My parents gave me a check for $10,000 but I didn''t claim it on my taxes--should I have done that? EEEK!
 
As far as I know, you dont have to claim 10,000 because it is under 12,000 which is the gift limit or something...but I dont know about if it is more than 12,000. it seems silly to have to pay taxes on that, but I dont know if technically you would have to
 
Date: 4/23/2008 8:01:57 PM
Author: sunnygirl
As far as I know, you dont have to claim 10,000 because it is under 12,000 which is the gift limit or something...but I dont know about if it is more than 12,000. it seems silly to have to pay taxes on that, but I dont know if technically you would have to

We''re having our parents write checks directly to our venue so that we can avoid this issue. I think you do need to claim it if it is over $12,000.
 
Date: 4/23/2008 7:50:29 PM
Author: sunnygirl
for those of you whose parents are paying for all/part of the wedding, did they pay individual vendors or did they give you a check? If someone gives you a big check (say 20k like Gwyn), do you have to claim it as a gift on your taxes?

My mother gave us 2 checks so far (one for 5K to get things rolling when we got engaged, and another for 6K a few weeks ago (both checks given in different years) she also used her credit card to pay for venue deposits and such. All of this to avoid tax issues and such. And so she could get points/miles on her credit card. For some reason I thought 10K was the gift limit, probably varies by state or something annoying like that. We just keeps track of what she spends/gives us =) At the end, she will write a check for whats left, if any.
 
Gift limit is $12,000 per person per year. So technically a parent could gift you $12,000 and your FI another $12,000 and none of it would be taxed :)

Regarding our budget split...my dad will be covering about half. FI and I plan to contribute probably a quarter or more. We haven't heard from his parents what, if any, they would contribute.
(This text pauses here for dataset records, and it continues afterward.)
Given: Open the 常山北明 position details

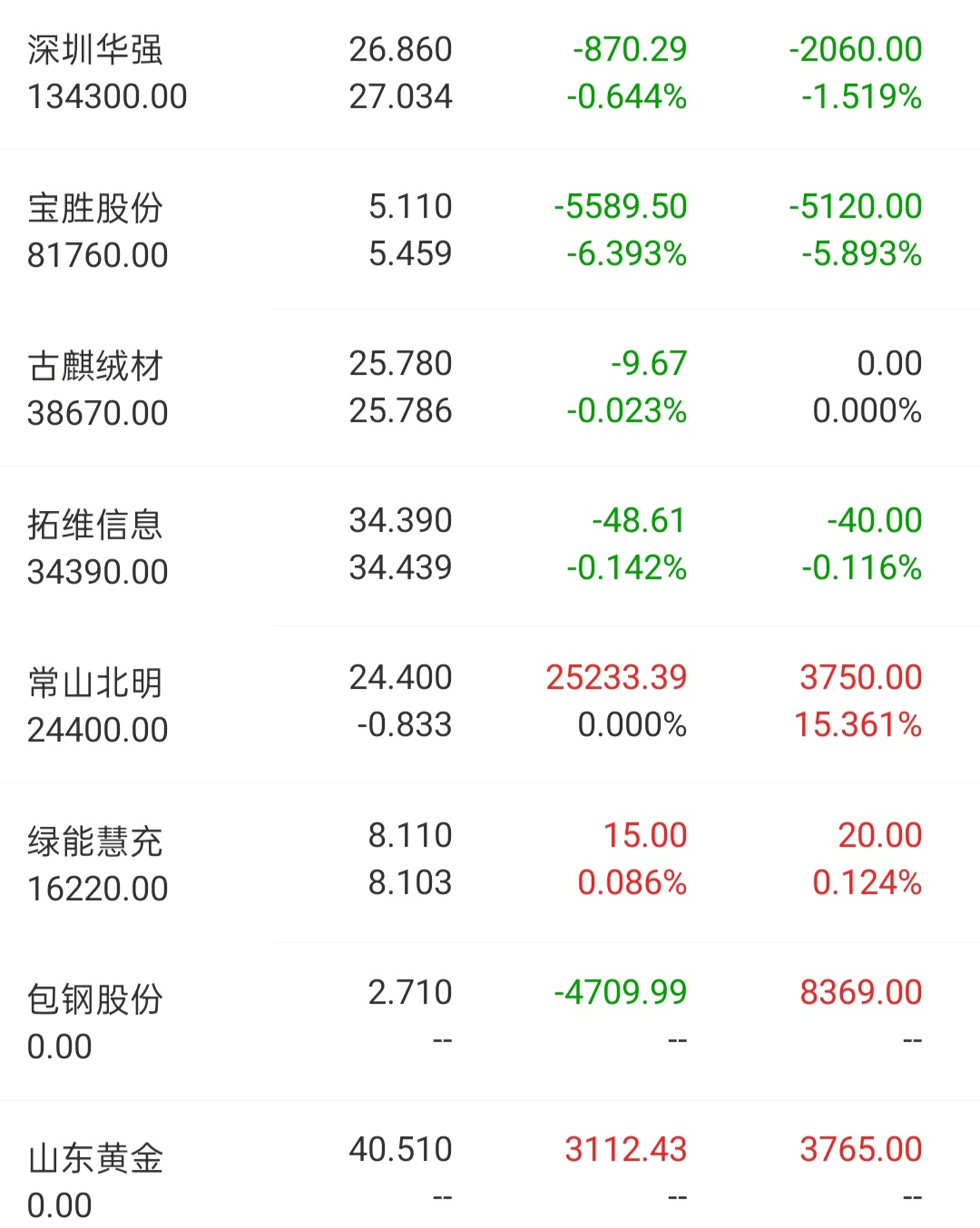Looking at the screenshot, I should click(490, 703).
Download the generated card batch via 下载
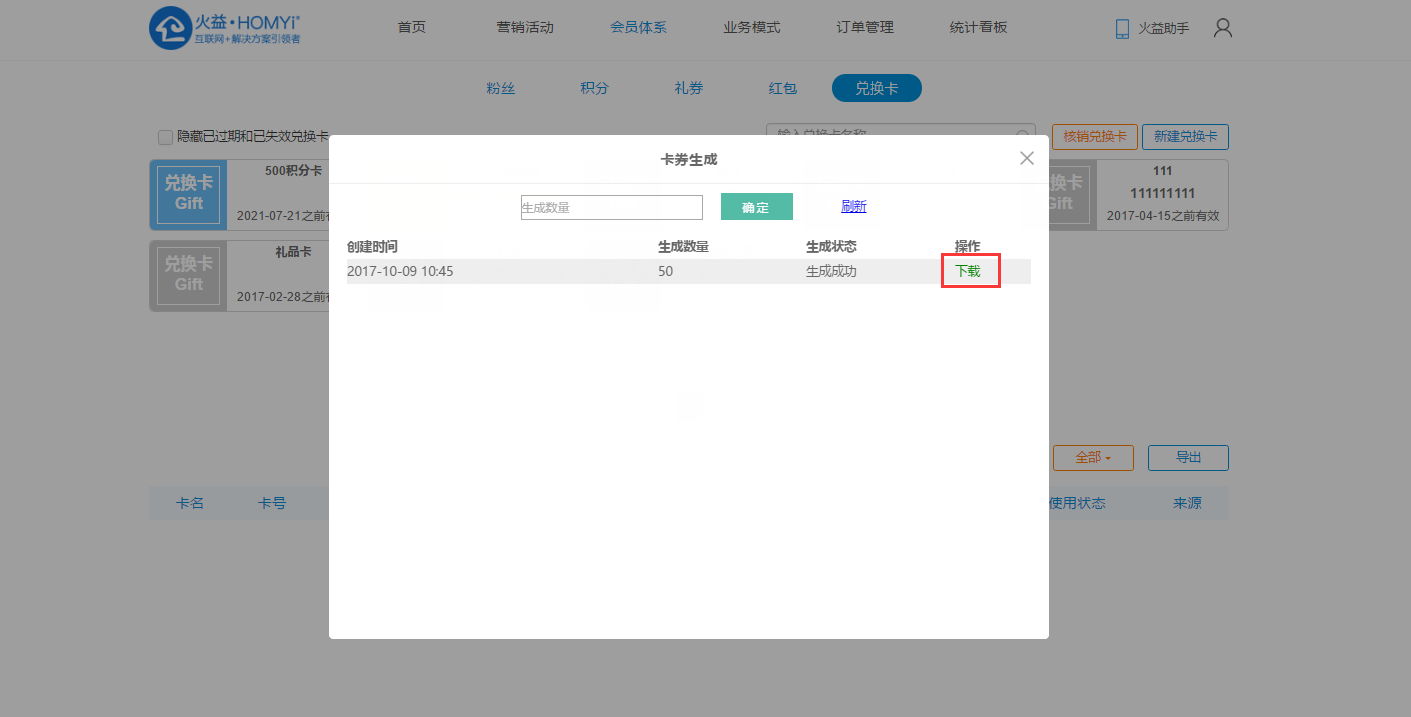1411x717 pixels. [x=968, y=271]
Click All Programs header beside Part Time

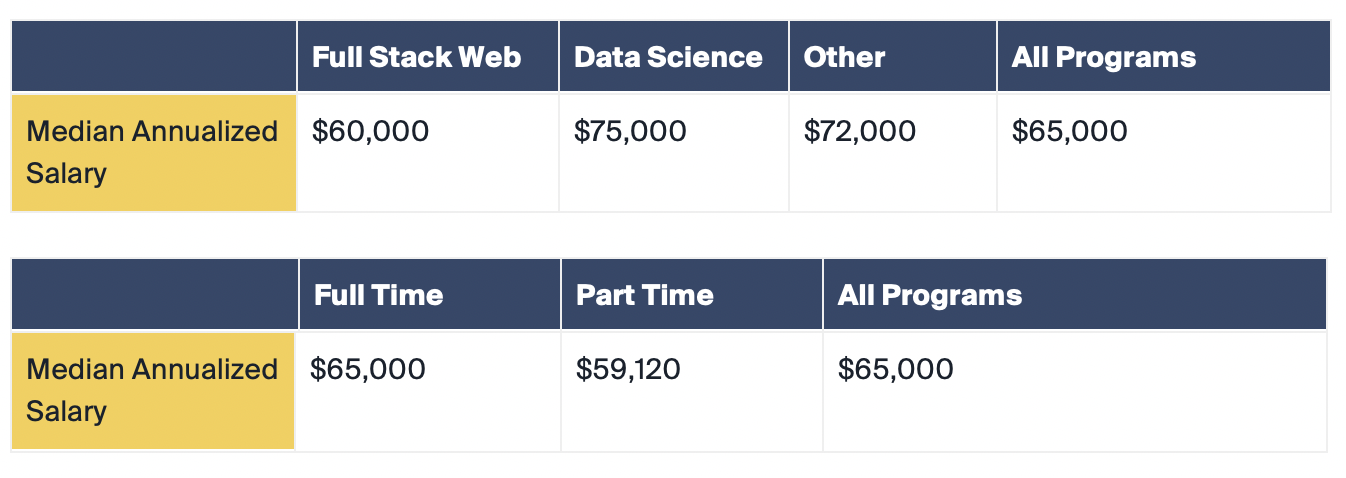[x=1075, y=295]

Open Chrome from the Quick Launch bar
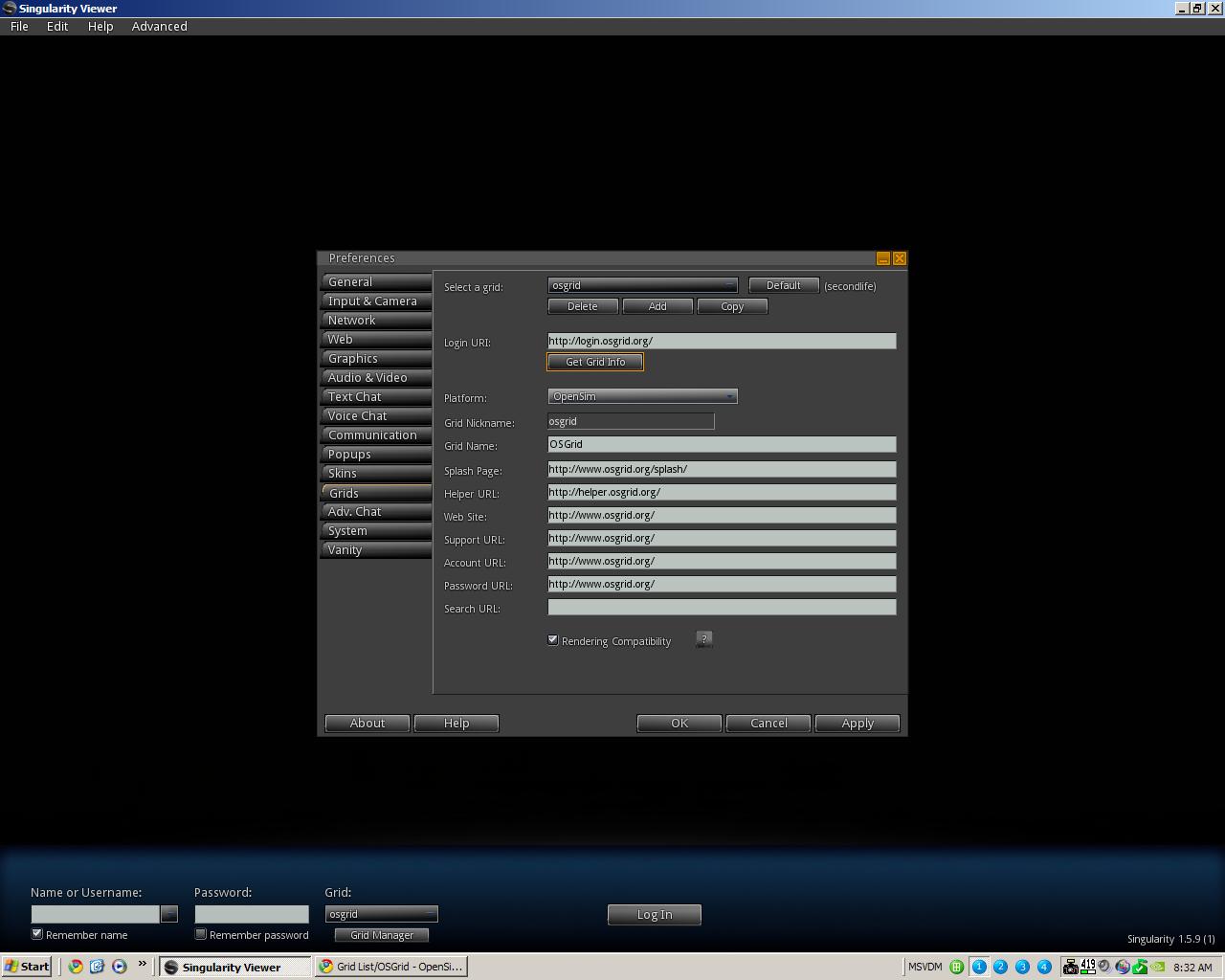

He wanted to wait until we were officially engaged before he had the "budget talk" with them (we started planning things out before the actual engagement). That may also be why they haven't said anything yet. He's pretty sure they will want to contribute, but not really sure how much. But even if they can't/won't, we should be able to still cover the difference ourselves in cash...would just have to be a bit more careful about not going too much over.